## Task goal
An exact reproduction of all the entries is the expected answer.

## Available data

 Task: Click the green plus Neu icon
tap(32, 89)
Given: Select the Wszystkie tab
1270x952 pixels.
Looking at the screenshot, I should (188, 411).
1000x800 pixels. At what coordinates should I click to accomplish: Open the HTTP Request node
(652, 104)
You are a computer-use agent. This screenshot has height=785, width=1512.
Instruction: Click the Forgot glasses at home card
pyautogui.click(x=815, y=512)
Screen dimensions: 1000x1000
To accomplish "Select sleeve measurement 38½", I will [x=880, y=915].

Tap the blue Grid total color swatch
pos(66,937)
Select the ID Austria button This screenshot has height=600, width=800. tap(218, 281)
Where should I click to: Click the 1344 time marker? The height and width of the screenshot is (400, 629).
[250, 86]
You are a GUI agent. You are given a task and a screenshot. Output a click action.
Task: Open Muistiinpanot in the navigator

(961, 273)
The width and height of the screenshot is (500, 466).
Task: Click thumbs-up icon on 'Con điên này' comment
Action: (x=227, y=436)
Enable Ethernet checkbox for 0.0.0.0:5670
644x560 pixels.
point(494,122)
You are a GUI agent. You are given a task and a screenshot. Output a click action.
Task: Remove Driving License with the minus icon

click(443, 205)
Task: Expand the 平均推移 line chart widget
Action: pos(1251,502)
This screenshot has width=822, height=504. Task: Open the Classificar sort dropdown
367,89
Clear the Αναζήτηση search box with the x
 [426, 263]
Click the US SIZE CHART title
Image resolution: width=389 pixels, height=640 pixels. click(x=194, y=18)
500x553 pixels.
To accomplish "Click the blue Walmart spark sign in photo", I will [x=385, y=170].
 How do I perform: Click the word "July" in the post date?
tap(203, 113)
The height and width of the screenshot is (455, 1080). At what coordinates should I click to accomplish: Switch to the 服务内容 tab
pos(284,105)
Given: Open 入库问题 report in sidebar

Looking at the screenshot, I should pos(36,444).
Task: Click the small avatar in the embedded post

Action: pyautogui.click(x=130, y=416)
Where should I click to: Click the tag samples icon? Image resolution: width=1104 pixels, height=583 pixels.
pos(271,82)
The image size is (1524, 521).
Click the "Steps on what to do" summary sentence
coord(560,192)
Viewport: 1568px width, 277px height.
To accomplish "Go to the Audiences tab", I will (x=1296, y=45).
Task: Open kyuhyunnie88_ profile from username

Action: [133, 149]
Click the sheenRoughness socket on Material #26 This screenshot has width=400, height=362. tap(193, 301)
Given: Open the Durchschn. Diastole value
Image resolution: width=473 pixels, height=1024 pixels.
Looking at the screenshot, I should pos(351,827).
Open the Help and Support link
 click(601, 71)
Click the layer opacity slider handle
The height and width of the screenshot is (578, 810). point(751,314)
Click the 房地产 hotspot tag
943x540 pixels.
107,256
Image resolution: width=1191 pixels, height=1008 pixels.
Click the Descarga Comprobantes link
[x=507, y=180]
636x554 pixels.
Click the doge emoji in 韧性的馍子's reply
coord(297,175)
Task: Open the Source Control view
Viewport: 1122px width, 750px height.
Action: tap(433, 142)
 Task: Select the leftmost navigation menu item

## Output of the task
 Task: Click the green plus Neu icon
tap(32, 89)
Given: Select the Wszystkie tab
1270x952 pixels.
Looking at the screenshot, I should (188, 411).
1000x800 pixels. At what coordinates should I click to accomplish: Open the HTTP Request node
(652, 104)
You are a computer-use agent. This screenshot has height=785, width=1512.
Instruction: Click the Forgot glasses at home card
pyautogui.click(x=815, y=512)
Screen dimensions: 1000x1000
To accomplish "Select sleeve measurement 38½", I will [x=880, y=915].

Tap the blue Grid total color swatch
pos(66,937)
Select the ID Austria button This screenshot has height=600, width=800. tap(218, 281)
Where should I click to: Click the 1344 time marker? The height and width of the screenshot is (400, 629).
[250, 86]
You are a GUI agent. You are given a task and a screenshot. Output a click action.
Task: Open Muistiinpanot in the navigator

(961, 273)
The width and height of the screenshot is (500, 466).
Task: Click thumbs-up icon on 'Con điên này' comment
Action: (x=227, y=436)
Enable Ethernet checkbox for 0.0.0.0:5670
644x560 pixels.
point(494,122)
You are a GUI agent. You are given a task and a screenshot. Output a click action.
Task: Remove Driving License with the minus icon

click(443, 205)
Task: Expand the 平均推移 line chart widget
Action: pos(1251,502)
This screenshot has width=822, height=504. Task: Open the Classificar sort dropdown
367,89
Clear the Αναζήτηση search box with the x
 [426, 263]
Click the US SIZE CHART title
Image resolution: width=389 pixels, height=640 pixels. click(x=194, y=18)
500x553 pixels.
To accomplish "Click the blue Walmart spark sign in photo", I will [x=385, y=170].
 How do I perform: Click the word "July" in the post date?
tap(203, 113)
The height and width of the screenshot is (455, 1080). At what coordinates should I click to accomplish: Switch to the 服务内容 tab
pos(284,105)
Given: Open 入库问题 report in sidebar

Looking at the screenshot, I should pos(36,444).
Task: Click the small avatar in the embedded post

Action: pyautogui.click(x=130, y=416)
Where should I click to: Click the tag samples icon? Image resolution: width=1104 pixels, height=583 pixels.
pos(271,82)
The image size is (1524, 521).
Click the "Steps on what to do" summary sentence
coord(560,192)
Viewport: 1568px width, 277px height.
To accomplish "Go to the Audiences tab", I will (x=1296, y=45).
Task: Open kyuhyunnie88_ profile from username

Action: [133, 149]
Click the sheenRoughness socket on Material #26 This screenshot has width=400, height=362. tap(193, 301)
Given: Open the Durchschn. Diastole value
Image resolution: width=473 pixels, height=1024 pixels.
Looking at the screenshot, I should pos(351,827).
Open the Help and Support link
 click(601, 71)
Click the layer opacity slider handle
The height and width of the screenshot is (578, 810). point(751,314)
Click the 房地产 hotspot tag
943x540 pixels.
107,256
Image resolution: width=1191 pixels, height=1008 pixels.
Click the Descarga Comprobantes link
[x=507, y=180]
636x554 pixels.
Click the doge emoji in 韧性的馍子's reply
coord(297,175)
Task: Open the Source Control view
Viewport: 1122px width, 750px height.
Action: tap(433, 142)
 Task: Select the leftmost navigation menu item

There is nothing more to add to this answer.